[Aim] Pull out each line below that contains the word "image", and copy those lines in full.

[Provided records]

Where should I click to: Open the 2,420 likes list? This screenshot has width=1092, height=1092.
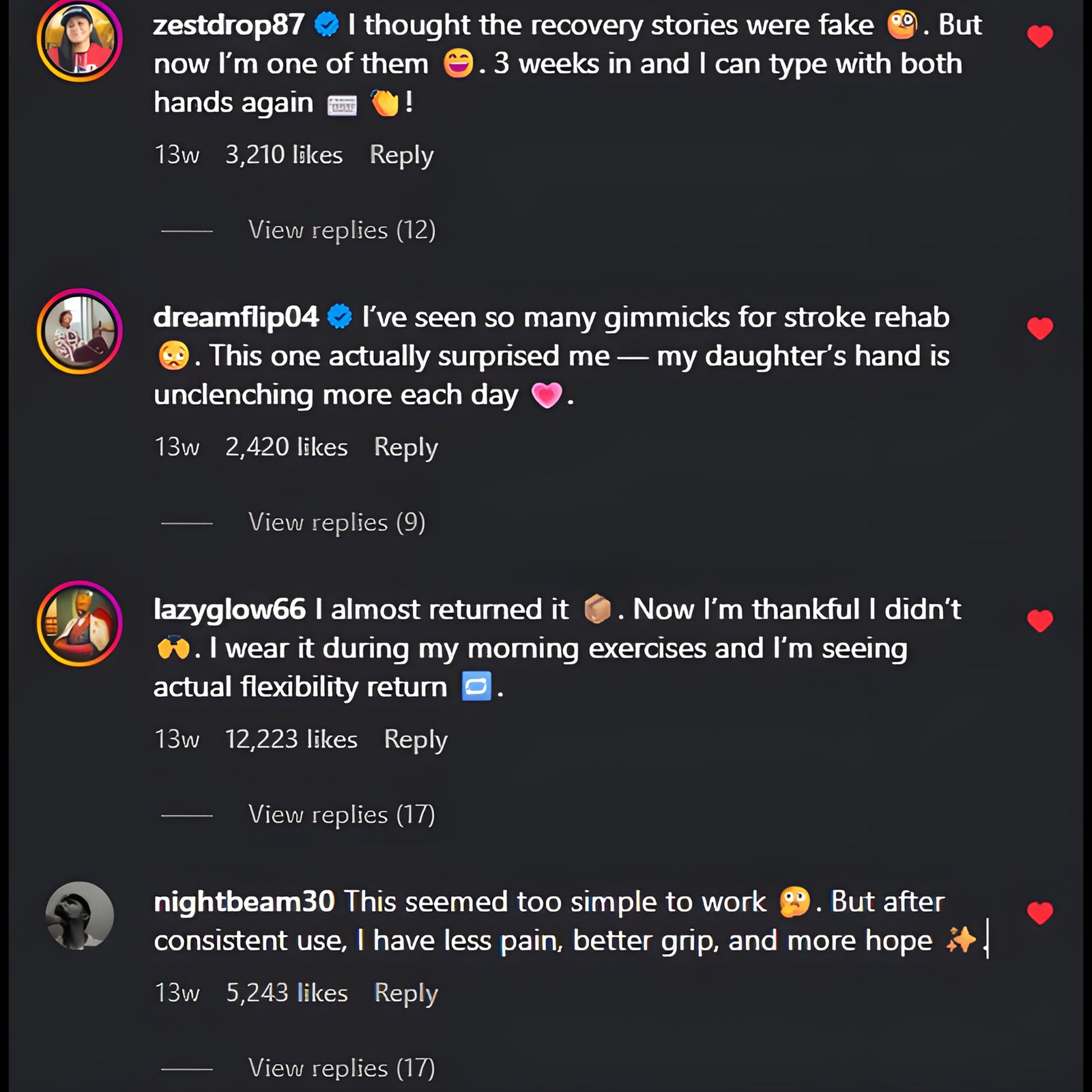coord(286,447)
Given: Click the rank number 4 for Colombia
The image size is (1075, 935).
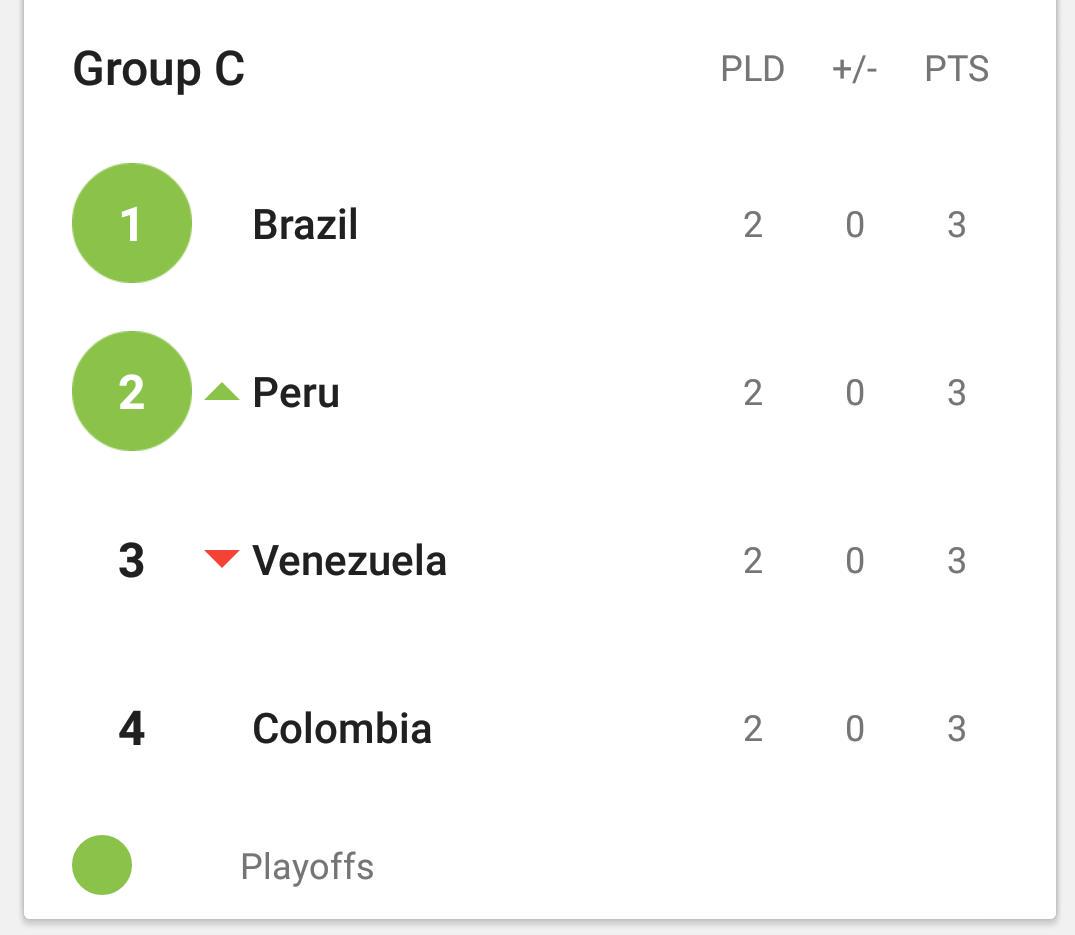Looking at the screenshot, I should tap(132, 729).
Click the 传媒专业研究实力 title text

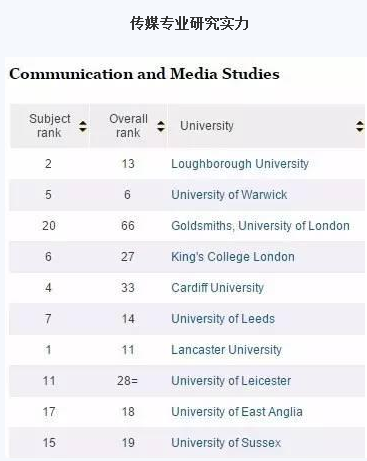[x=189, y=24]
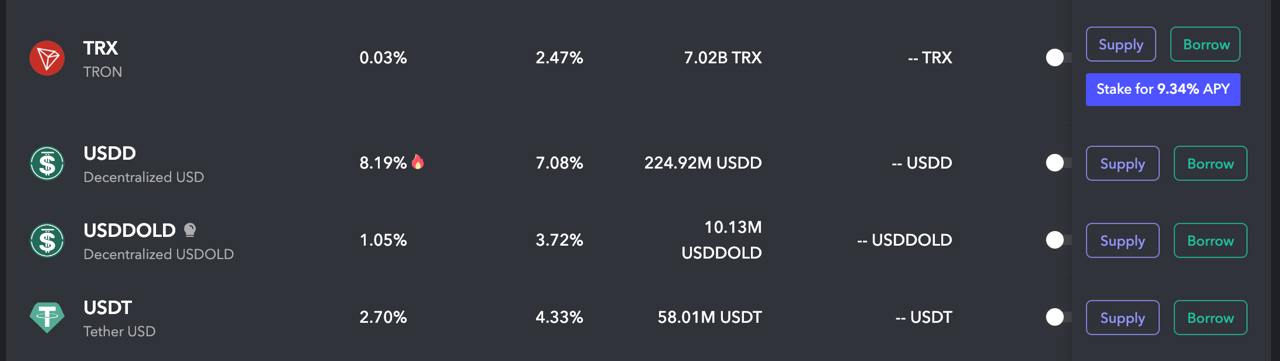Open Supply for the USDD row

1122,163
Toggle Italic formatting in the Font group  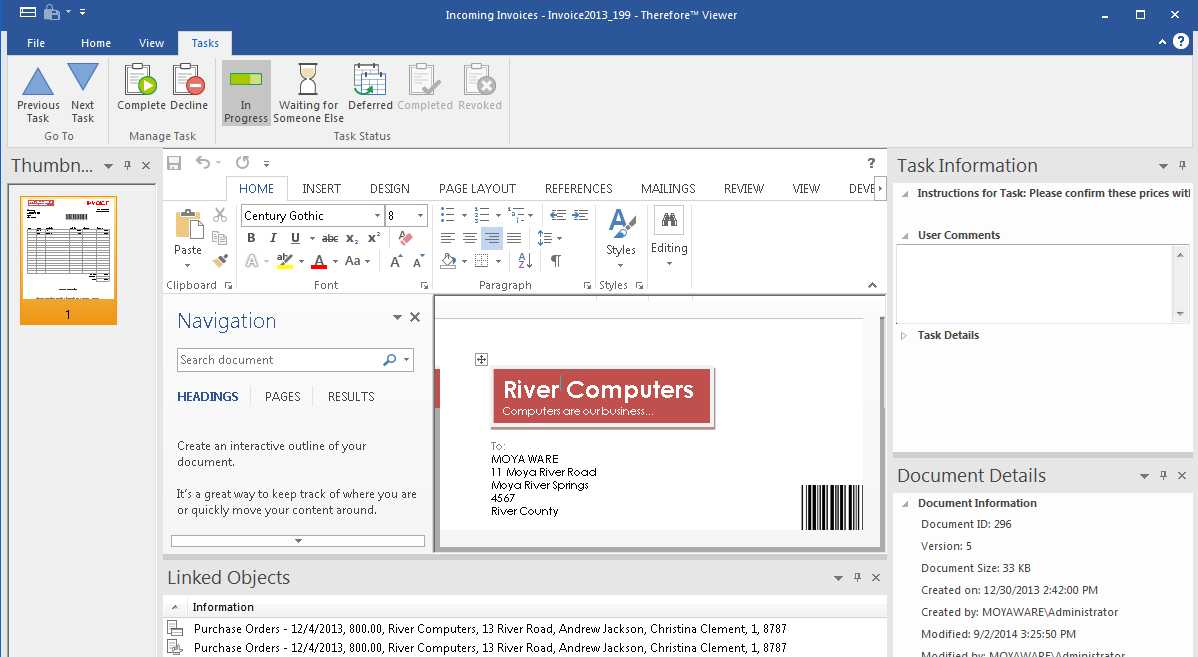point(273,238)
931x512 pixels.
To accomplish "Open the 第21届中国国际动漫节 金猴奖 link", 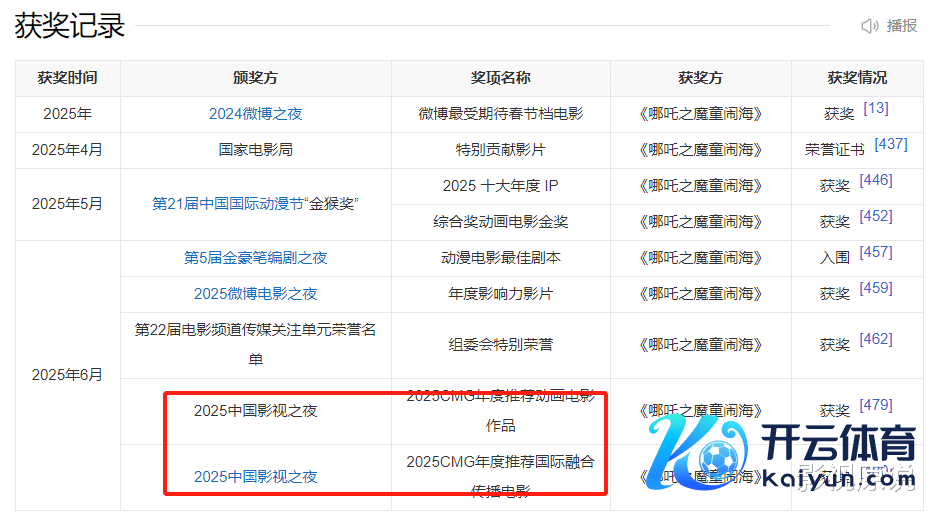I will coord(255,204).
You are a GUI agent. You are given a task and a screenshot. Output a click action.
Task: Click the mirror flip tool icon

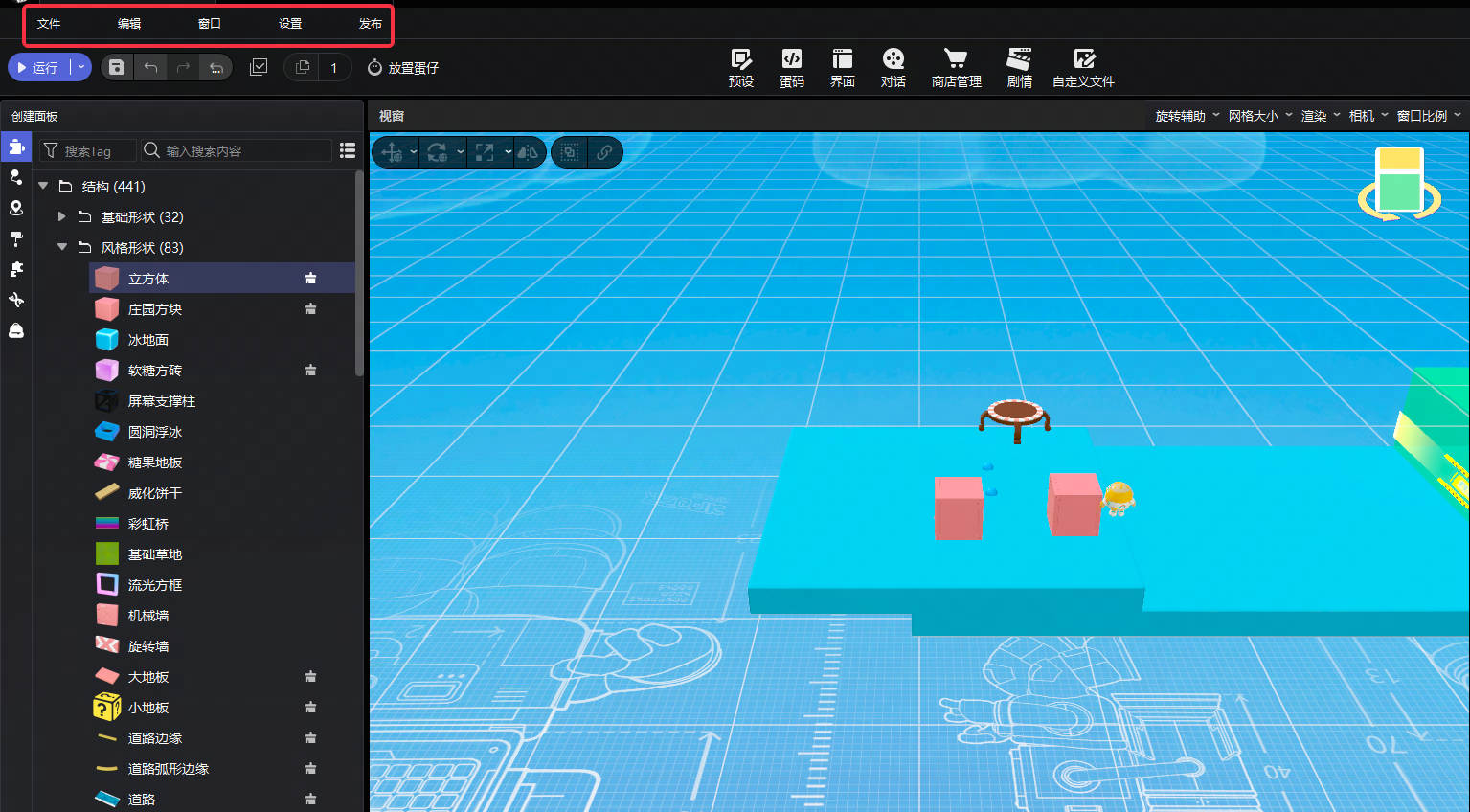click(528, 152)
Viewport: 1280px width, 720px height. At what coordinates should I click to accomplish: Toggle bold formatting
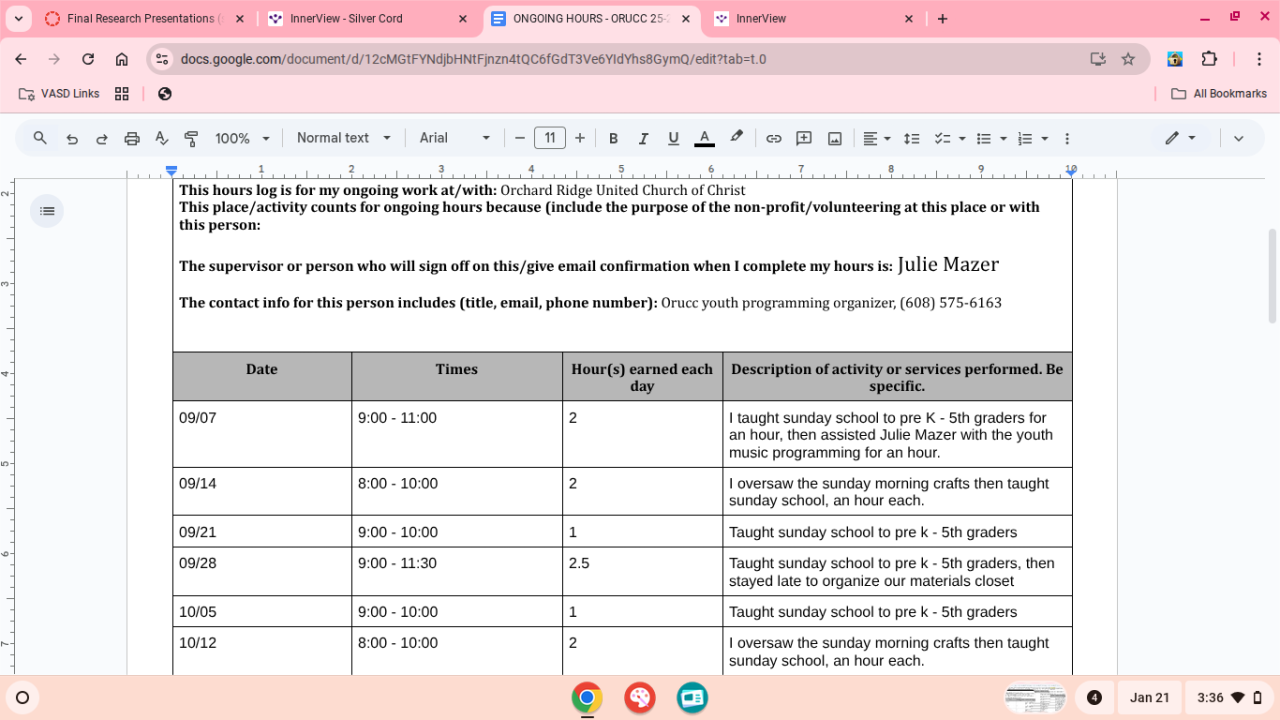[613, 138]
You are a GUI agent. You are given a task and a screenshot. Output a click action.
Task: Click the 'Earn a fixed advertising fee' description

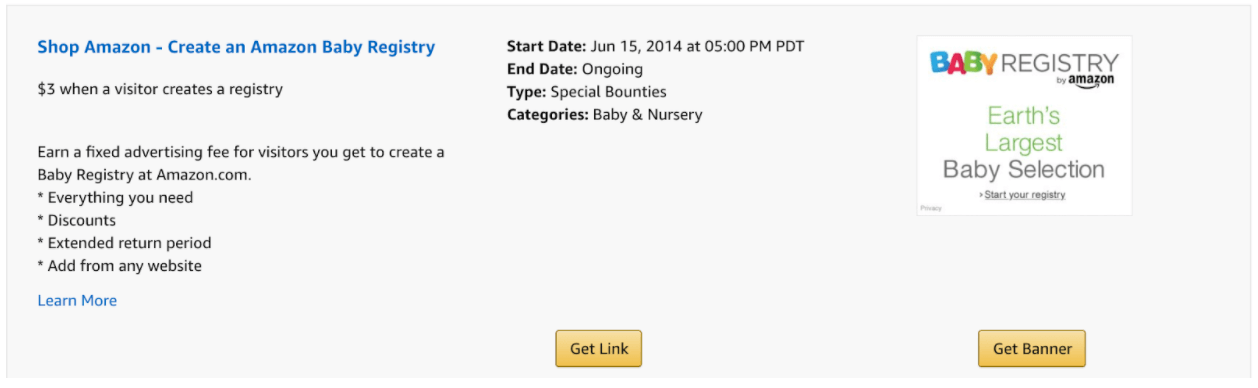241,163
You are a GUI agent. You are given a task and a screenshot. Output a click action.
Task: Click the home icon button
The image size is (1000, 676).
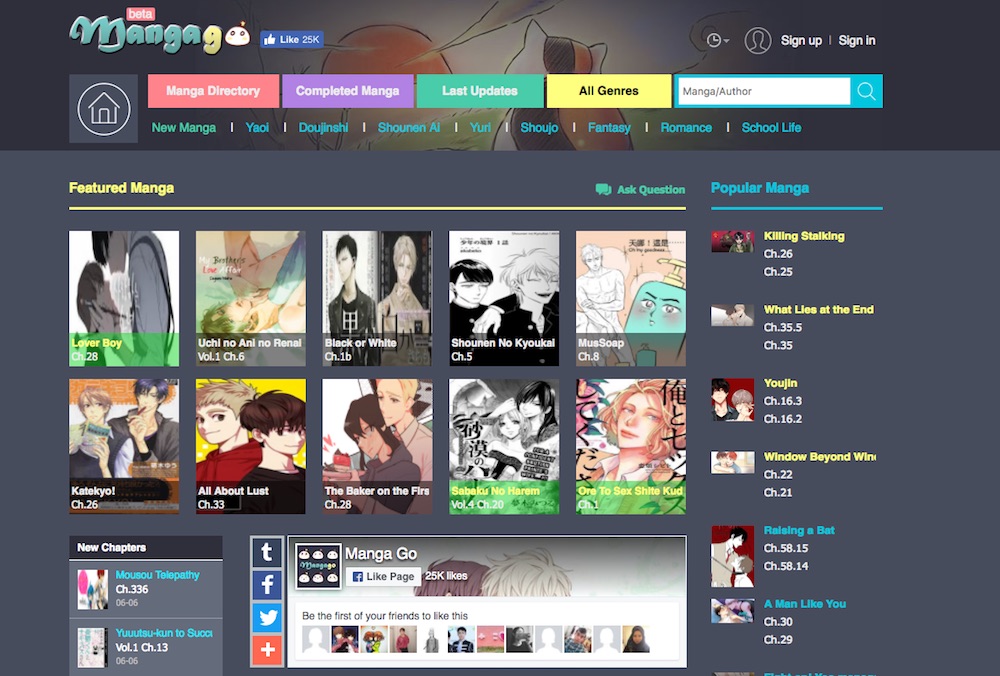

[Written reply]
The image size is (1075, 935).
The image size is (1000, 676).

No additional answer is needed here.